[Stored data entries]

== Segment start ==

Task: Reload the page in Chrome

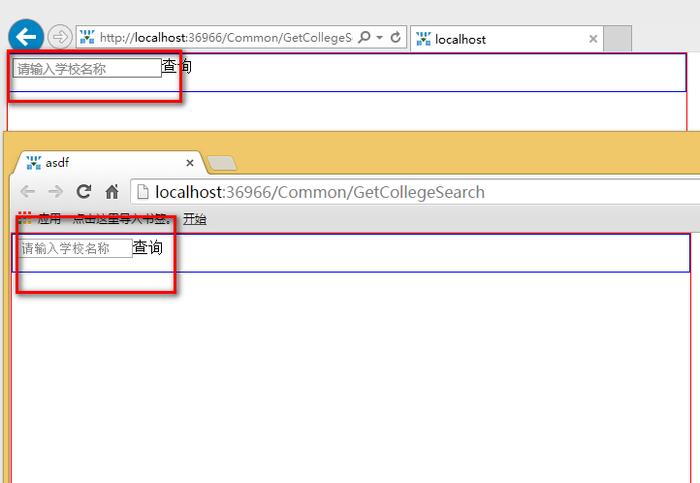Action: tap(83, 192)
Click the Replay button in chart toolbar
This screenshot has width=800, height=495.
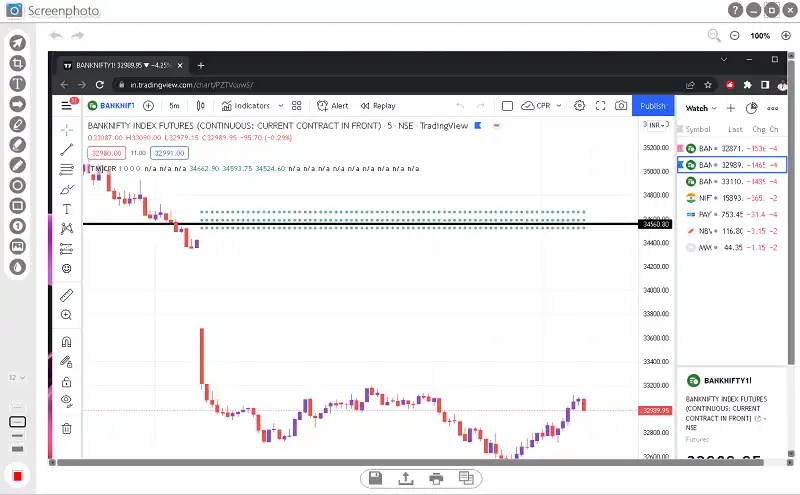378,106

== Segment end ==

## Problem statement
Leaving all pictures aside, quote each record exactly.

## Finished exercise
Task: Reload the page in Chrome

Action: tap(83, 192)
Click the Replay button in chart toolbar
This screenshot has width=800, height=495.
378,106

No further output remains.